Meta To Start Production Of New AI Chips In September

Meta To Start Production Of New AI Chips In September

Meta Platforms is set to begin production of a new in-house artificial intelligence chip in September, a move that would expand the company’s ability to run AI systems on its own hardware.

The chip, referred to as “Iris” in published reports, is part of Meta’s broader effort to increase its internal computing capacity. Reuters, citing a memo, reported the company is looking to double that capacity, with a longer-term target tied to reaching 14 gigawatts of computing power by 2027.

The planned production start in September is a key milestone for Meta as it works to scale the infrastructure behind its AI products and services. Bringing a proprietary chip into production would give the company an additional option alongside the third-party processors widely used across the tech industry for AI workloads.

Meta has made AI a central focus across its product lineup, from tools that generate and edit content to systems that rank and recommend posts, video, and ads. Those features depend on large-scale computing resources, and the ability to secure sufficient capacity has become a major operational issue for companies competing to build and deploy more advanced AI models.

The reported 14-gigawatt target underscores the size of the buildout Meta is planning. In practical terms, that level of computing power would represent a substantial expansion of the electricity and data-center capacity needed to train and run modern AI systems, placing infrastructure planning on the same footing as product development.

For Meta, moving to produce an in-house chip also highlights a broader industry shift toward custom silicon. Companies pursuing large-scale AI are increasingly looking for ways to optimize performance and manage costs through specialized hardware designed for their own workloads, rather than relying exclusively on general-purpose solutions.

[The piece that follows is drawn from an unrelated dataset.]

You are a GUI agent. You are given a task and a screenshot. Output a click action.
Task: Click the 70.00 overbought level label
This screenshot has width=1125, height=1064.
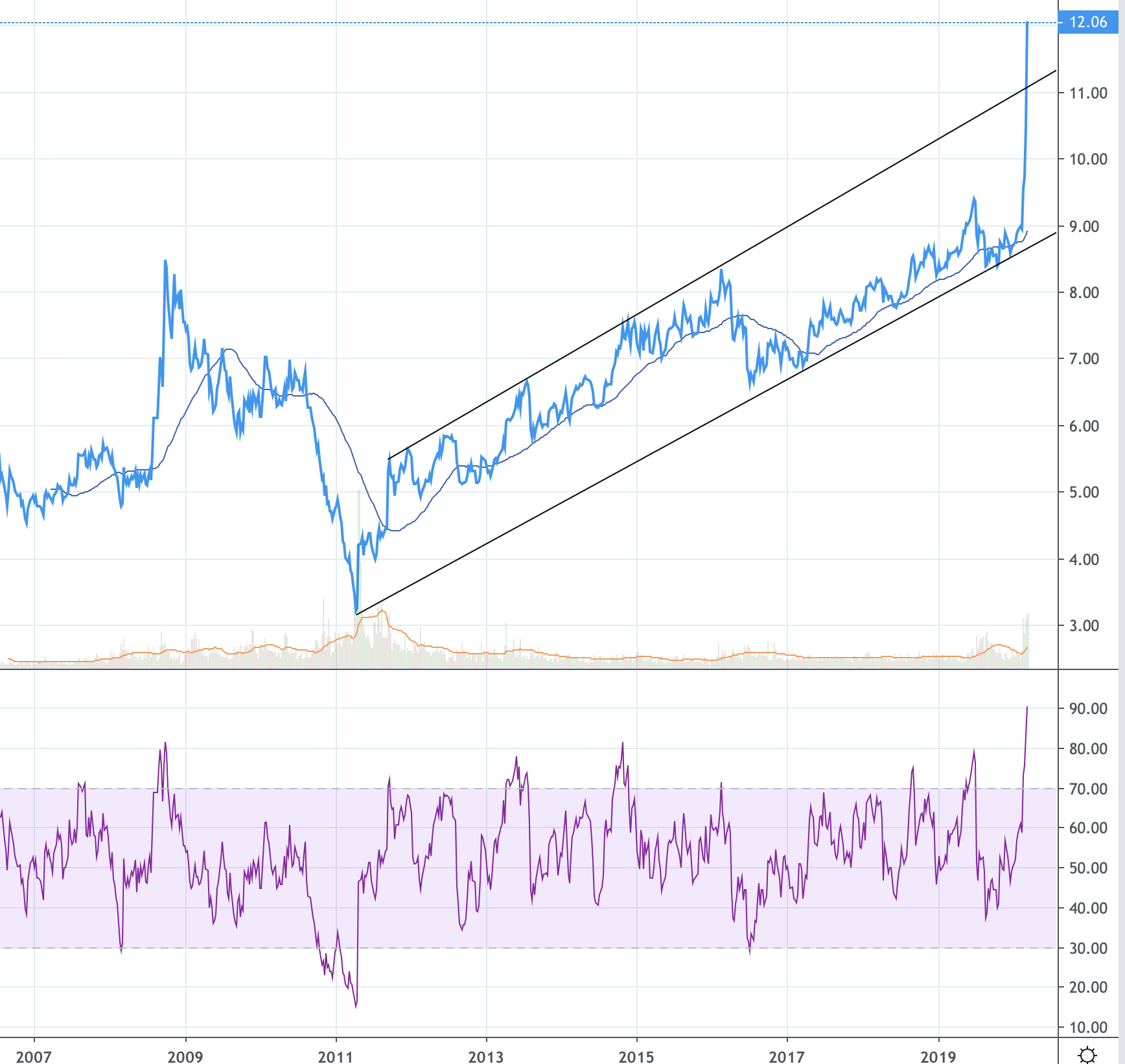click(x=1088, y=789)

What happens next is the transition from plans to execution. Production beginning in September will be closely watched as an indicator of whether Meta can bring Iris into the manufacturing pipeline on schedule and integrate it into its computing fleet as it pushes to expand capacity.

Additional details about the chip’s rollout and how quickly it will be deployed across Meta’s infrastructure were not included in the context provided, and the company has not publicly outlined a timeline beyond the reported production start.

Still, the start of manufacturing would mark a concrete step in Meta’s push to build more of the underlying AI stack itself, as the competition to secure computing power becomes as consequential as the race to develop new models.